Entity Resolution Fallback Strategies for Partial Data

This guide shows how to keep a federated query returning a complete, type-safe response when a subgraph hands back partial data for a referenced entity — using fallback identifiers, default injection, and stale-cache recovery. It sits under optimizing reference resolvers for performance within Subgraph Implementation & Entity Resolution.

When to Use This Pattern

A downstream subgraph intermittently drops non-nullable fields under load or version drift, collapsing parent objects to null.
Some entities are addressable by more than one identifier (a new id and a legacy key) and representations may arrive with only one populated.
You need the graph to stay available during a partial outage rather than failing the whole operation.

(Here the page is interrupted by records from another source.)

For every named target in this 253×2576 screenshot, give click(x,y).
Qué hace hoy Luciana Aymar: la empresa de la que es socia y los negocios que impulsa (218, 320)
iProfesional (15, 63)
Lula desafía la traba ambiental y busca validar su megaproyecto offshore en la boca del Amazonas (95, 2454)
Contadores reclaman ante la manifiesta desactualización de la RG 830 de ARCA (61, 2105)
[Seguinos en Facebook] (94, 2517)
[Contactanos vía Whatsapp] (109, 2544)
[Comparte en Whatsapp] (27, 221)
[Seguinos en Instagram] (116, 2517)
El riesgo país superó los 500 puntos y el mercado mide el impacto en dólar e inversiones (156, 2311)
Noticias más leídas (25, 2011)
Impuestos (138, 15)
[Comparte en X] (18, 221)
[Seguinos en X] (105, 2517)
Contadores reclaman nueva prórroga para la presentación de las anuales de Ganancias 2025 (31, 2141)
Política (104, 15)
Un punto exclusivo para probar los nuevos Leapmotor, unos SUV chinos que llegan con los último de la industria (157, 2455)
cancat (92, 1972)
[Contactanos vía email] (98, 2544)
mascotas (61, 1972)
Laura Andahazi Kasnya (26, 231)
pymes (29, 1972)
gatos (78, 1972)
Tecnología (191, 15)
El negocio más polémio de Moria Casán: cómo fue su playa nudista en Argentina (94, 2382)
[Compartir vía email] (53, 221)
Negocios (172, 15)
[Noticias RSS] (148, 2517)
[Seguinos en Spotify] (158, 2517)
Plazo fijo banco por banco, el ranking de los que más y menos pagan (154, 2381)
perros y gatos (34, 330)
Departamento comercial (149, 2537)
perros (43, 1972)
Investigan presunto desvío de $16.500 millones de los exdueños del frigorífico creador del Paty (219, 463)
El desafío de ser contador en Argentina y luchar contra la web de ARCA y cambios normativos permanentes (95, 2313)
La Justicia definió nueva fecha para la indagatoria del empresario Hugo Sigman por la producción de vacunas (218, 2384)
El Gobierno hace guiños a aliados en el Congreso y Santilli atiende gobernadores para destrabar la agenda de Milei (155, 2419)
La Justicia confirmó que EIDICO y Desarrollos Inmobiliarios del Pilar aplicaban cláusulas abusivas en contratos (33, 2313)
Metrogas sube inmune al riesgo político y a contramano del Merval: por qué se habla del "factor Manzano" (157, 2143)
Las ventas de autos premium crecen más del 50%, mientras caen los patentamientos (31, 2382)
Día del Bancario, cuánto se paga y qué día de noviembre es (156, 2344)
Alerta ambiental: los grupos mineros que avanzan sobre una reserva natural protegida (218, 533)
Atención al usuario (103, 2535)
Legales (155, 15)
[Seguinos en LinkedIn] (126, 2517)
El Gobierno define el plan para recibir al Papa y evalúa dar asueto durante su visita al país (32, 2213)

If a subgraph is fully down rather than degraded, this is a circuit-breaking problem first; fallbacks handle the partial case where some data is recoverable.

Prerequisites

Apollo Federation v2.9 subgraphs with entities keyed via @key directives.
dataloader, opossum, and a Redis client (ioredis) installed in the owning subgraph.
A way to inspect _entities payloads — Apollo Studio traces or APOLLO_ROUTER_LOG=debug.
Knowledge of which fields are non-nullable in the composed supergraph schema.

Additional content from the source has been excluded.